Incidentally, although these external additives may be used solely, it is preferable to use in combination of two or more kinds.

In the present disclosure, it is desirable to use an external additive in a proportion of usually from 0.05 to 6 parts by mass, and preferably from 0.2 to 5 parts by mass with respect to 100 parts by mass of the colored resin particles. When the added amount of the external additive is from 0.05 to 6 parts by mass, both a transfer residue and fog are not likely to occur.

3. Toner of Present Disclosure

The toner of the present disclosure obtained through the processes described above is a magenta toner that uses, as a magenta colorant, C.I. Pigment Red 122, C.I. Pigment Violet 19 and the compound A in combination in specific proportions, thereby having the following effects: the magenta toner exhibits high image density and chroma, has excellent low-temperature fixability, shelf stability and charging ability, is unlikely to fog, and can be produced at low cost.

EXAMPLES

Hereinafter, the present disclosure will be described further in detail with reference to examples and comparative examples. However, the present disclosure is not limited to these examples. Herein, parts and % are on a mass basis unless otherwise noted.

1. Production of Magenta Pigment

Production Example 1

2,5-di-(4-methylphenylamino)terephthalic acid was cyclized in phosphoric acid to synthesize 2,9-dimethylquinacridone (C.I. Pigment Red 122). The obtained phosphoric acid dispersion of 2,9-dimethylquinacridone was added with water, and filtered through a filter, then further washed with water. The washed 2,9-dimethylquinacridone was added again with water to obtain an aqueous dispersion having a solid content of 20%.

Similarly, an aqueous dispersion of quinacridone (C.I. Pigment Violet 19) having a solid content of 20% was prepared using 2,5-di-phenylaminoterephthalic acid. 250 parts of ethanol was added to 250 parts of the aqueous dispersion having a solid content of 20% of dimethylquinacridone (C.I. Pigment Red 122) and 250 parts of the aqueous dispersion having a solid content of 20% of quinacridone (C.I. Pigment Violet 19) to obtain a mixed solution of the pigments. This mixed solution was transferred to a container equipped with a condenser, and reacted under heating and refluxing for 5 hours while grinding the pigment. After completion of the reaction, the pigments were separated by filtration from the reaction solution, washed, dried and then pulverized to obtain a mixed crystal of the magenta pigments (that is, a mixed crystal of the C.I. Pigment Red 122 and the C.I. Pigment Violet 19).
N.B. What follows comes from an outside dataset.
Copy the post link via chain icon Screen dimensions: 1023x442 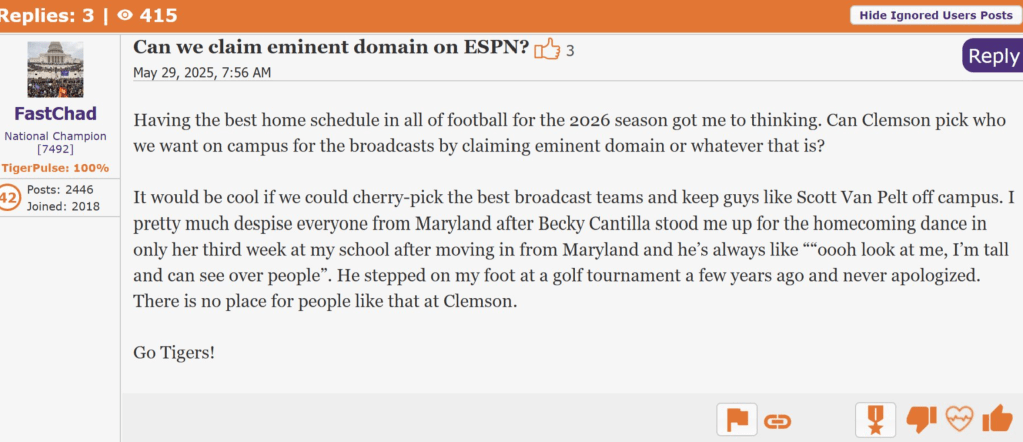pos(777,420)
Here, a mass ratio of each pigment contained in the mixed crystal was C.I. Pigment Red 122:C.I. Pigment Violet 19=1:1.

2. Production of Colored Resin Particles

<Colored Resin Particles (1)>

2-1. Preparation of Polymerizable Monomer Composition for Core:

73 parts of styrene and 27 parts of n-butyl acrylate, 0.15 parts of divinylbenzene, 0.4 parts of tetraethylthiuram disulfide, and as a magenta colorant, 6.5 parts of the mixed crystal of the magenta pigments of Production Example 1 above and 0.5 parts of C.I. Solvent Violet 59 (the following formula (1A), CAS No. 6408-72-6, manufactured by Clariant, product name: Solvaperm Red Violet R) were wet pulverized using a media-type disperser (product name: Picomill, manufactured by ASADA IRON WORKS. CO., LTD.). To the mixture obtained by wet pulverization, 1.0 part of a charge control resin (quaternary ammonium salt group-containing styrene-acrylic copolymer, copolymerization ratio of monomers having a functional group: 8%) and 9.0 parts of an ester wax (manufactured by NOF Corporation, polyhydric alcohol ester) were added, mixed and dissolved to prepare a polymerizable monomer composition.
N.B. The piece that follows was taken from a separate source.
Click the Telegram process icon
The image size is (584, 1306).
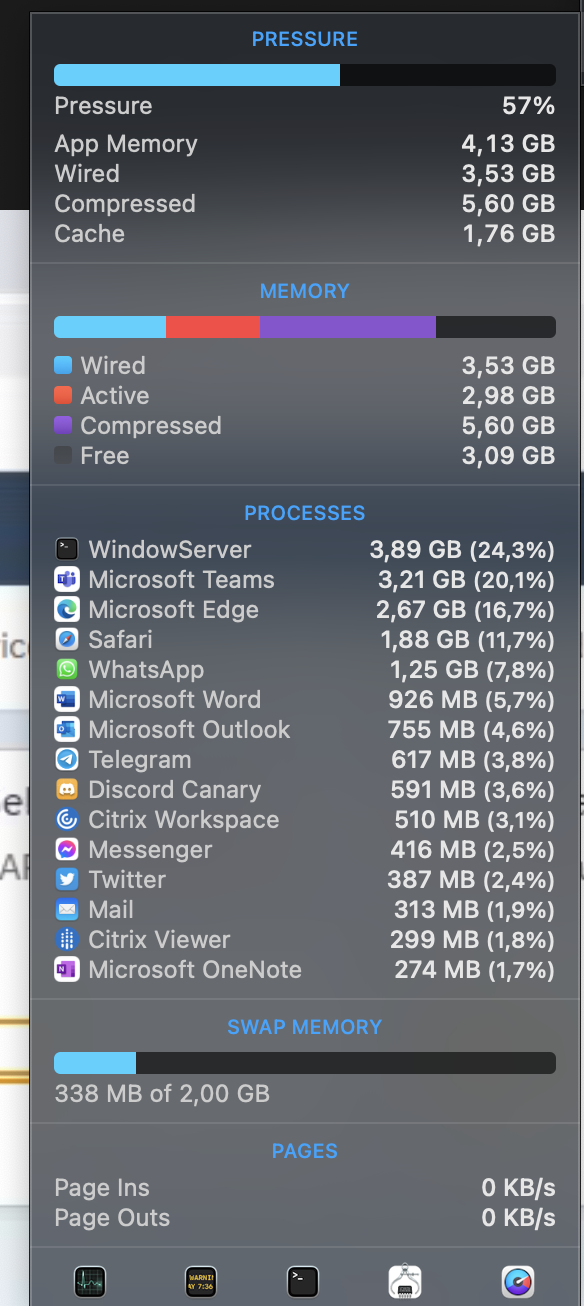pyautogui.click(x=67, y=760)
2-2. Preparation of Aqueous Dispersion Medium:

On the other hand, an aqueous solution in which 9.9 parts of sodium hydroxide was dissolved in 50 parts of ion exchanged water was gradually added under stirring to an aqueous solution in which 14.1 parts of magnesium chloride was dissolved in 280 parts of ion exchanged water to prepare a magnesium hydroxide colloidal dispersion.

2-3. Preparation of Polymerizable Monomer for Shell:

On the other hand, 2 parts of methyl methacrylate and 130 parts of water were finely dispersed by means of an ultrasonic emulsifier to prepare an aqueous dispersion of a polymerizable monomer for shell.

2-4. Droplets forming Process:

The polymerizable monomer composition was charged into the magnesium hydroxide colloidal dispersion (magnesium hydroxide colloid amount: 7.2 parts), and the mixture was further stirred, then 4.4 parts of t-butylperoxy-2-ethyl hexanoate was added thereto as a polymerization initiator. The dispersion to which the polymerization initiator had been added was dispersed at a rotation number of 15,000 rpm by an in-line type emulsifying and dispersing machine (manufactured by Pacific Machinery & Engineering Co., Ltd, product name: MILDER) to form droplets of the polymerizable monomer composition.

2-5. Suspension Polymerization Process:

A dispersion containing droplets of the polymerizable monomer composition was placed in a reactor, and the temperature was raised to 90° C. to perform a polymerization reaction. After the polymerization conversion rate reached almost 100%, a solution prepared by dissolving 0.1 part of 2,2′-azobis[2-methyl-N-(2-hydroxyethyl)-propionamide] (product name: VA-086, manufactured by Wako Pure Chemical Industries, Ltd., water-soluble initiator) as a polymerization initiator for shell in the aqueous dispersion of the polymerizable monomer for shell was added to the reactor. Subsequently, polymerization was further continued by maintaining the temperature at 95° C. for 4 hours, and then the reaction was stopped by water cooling to obtain an aqueous dispersion of core-shell type colored resin particles.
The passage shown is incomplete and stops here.